Um capitalismo agreste e sem regras, aliado a uma crise de valores, conduziram muitos dos agentes financeiros a delírios consumistas sem fim, acenando com a notícia de que o fim estaria próximo. Basta atentar naquela que continua a ser considerada como a refeição mais cara de sempre, digna de constar do livro de recordes oficiosos do mundo, símbolo perfeito do tremendo desvario a que alguma banca especulativa chegou. Afinal, um simples almoço de negócios para sublimar mais uma operação bem sucedida na bolsa, mais uma operação financeira de luxo, juntou, há precisamente dez anos, à mesa do então glorificado restaurante londrino Pétrus, propriedade do muito mediático chef escocês Gordon Ramsey, seis executivos de sucesso da rede londrina do Barclays Capital.
Para celebrar o negócio acabado de ser rematado na bolsa londrina, os seis alegres convivas gastaram a imprudente quantia de 44.000 libras, o que, ao câmbio actual da libra, corresponderia a um pouco mais de 50.000 euros, ou, dividindo a conta por seis, a cerca de 8.300 euros por pessoa! Na verdade, a refeição em si, umas meras 360 libras no conjunto, acabou por ser presenteada pelo restaurante, tendo em conta o valor da factura. Em que foram então gastos as restantes 43.640 libras da refeição? Em vinhos, ou, mais rigorosamente, em cinco garrafas de vinho.
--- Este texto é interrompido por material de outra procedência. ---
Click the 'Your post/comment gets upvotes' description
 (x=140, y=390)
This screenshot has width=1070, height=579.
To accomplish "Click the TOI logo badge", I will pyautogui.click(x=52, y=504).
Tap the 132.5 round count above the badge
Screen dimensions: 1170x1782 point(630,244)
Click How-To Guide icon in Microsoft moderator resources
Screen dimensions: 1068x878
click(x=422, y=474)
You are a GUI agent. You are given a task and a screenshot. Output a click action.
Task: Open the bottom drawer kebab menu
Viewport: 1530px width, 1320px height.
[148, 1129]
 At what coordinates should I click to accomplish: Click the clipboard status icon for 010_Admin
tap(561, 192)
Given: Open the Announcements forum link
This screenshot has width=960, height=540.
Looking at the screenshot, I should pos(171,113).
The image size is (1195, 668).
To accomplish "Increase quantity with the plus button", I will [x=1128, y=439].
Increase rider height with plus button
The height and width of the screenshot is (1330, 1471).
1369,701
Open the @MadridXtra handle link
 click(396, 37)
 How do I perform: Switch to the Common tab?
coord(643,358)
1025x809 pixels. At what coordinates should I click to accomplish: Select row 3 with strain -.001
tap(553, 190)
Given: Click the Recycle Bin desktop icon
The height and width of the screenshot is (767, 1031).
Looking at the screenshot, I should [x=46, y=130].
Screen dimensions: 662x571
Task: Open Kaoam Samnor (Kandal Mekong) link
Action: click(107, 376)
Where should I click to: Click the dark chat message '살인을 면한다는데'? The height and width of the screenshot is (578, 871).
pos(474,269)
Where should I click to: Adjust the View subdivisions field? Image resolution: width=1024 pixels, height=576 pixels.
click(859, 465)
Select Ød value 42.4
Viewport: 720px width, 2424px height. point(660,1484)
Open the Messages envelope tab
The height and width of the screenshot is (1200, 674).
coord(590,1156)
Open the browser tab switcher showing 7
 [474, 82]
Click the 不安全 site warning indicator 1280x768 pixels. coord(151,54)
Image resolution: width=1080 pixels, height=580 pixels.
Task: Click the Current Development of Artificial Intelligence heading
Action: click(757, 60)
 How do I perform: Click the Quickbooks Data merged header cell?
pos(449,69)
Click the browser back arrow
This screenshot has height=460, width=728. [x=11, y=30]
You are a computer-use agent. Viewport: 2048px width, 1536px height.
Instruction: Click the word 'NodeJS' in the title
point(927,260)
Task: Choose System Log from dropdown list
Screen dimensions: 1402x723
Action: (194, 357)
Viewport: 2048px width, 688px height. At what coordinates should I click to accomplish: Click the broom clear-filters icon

A assembleia começou por alinhar um Pétrus 1945, no valor de 11.600 libras, seguida por uma segunda garrafa de Pétrus, agora da colheita 1946, no valor mais módico de 9.400 libras. Dando sequência ao tema Pétrus decidiram-se logo em seguida por um dos vinhos mais icónicos do mundo, aquele que é mais ou menos universalmente aclamado com um dos melhores vinhos de sempre, embora muito poucos o tenham alguma vez provado, o Pétrus 1947, no valor de 12.300 libras. Com a garrafa subsequente retrocederam um pouco no tempo, reclamando um Château d"yquem 1900, um Sauternes, um vinho doce de sobremesa que sujeitou os seis executivos a uma despesa adicional de 9200 libras. Para terminar a refeição, elegeram um Montrachet 1982, uma opção de contenção tendo em conta o preço quase irrisório no contexto da refeição, umas meras 1400 libras! Sinais indecorosos que já auguravam os primeiros sintomas de crise, mas, pelo menos isso, um grupo que indicia algum bom gosto na escolha dos vinhos.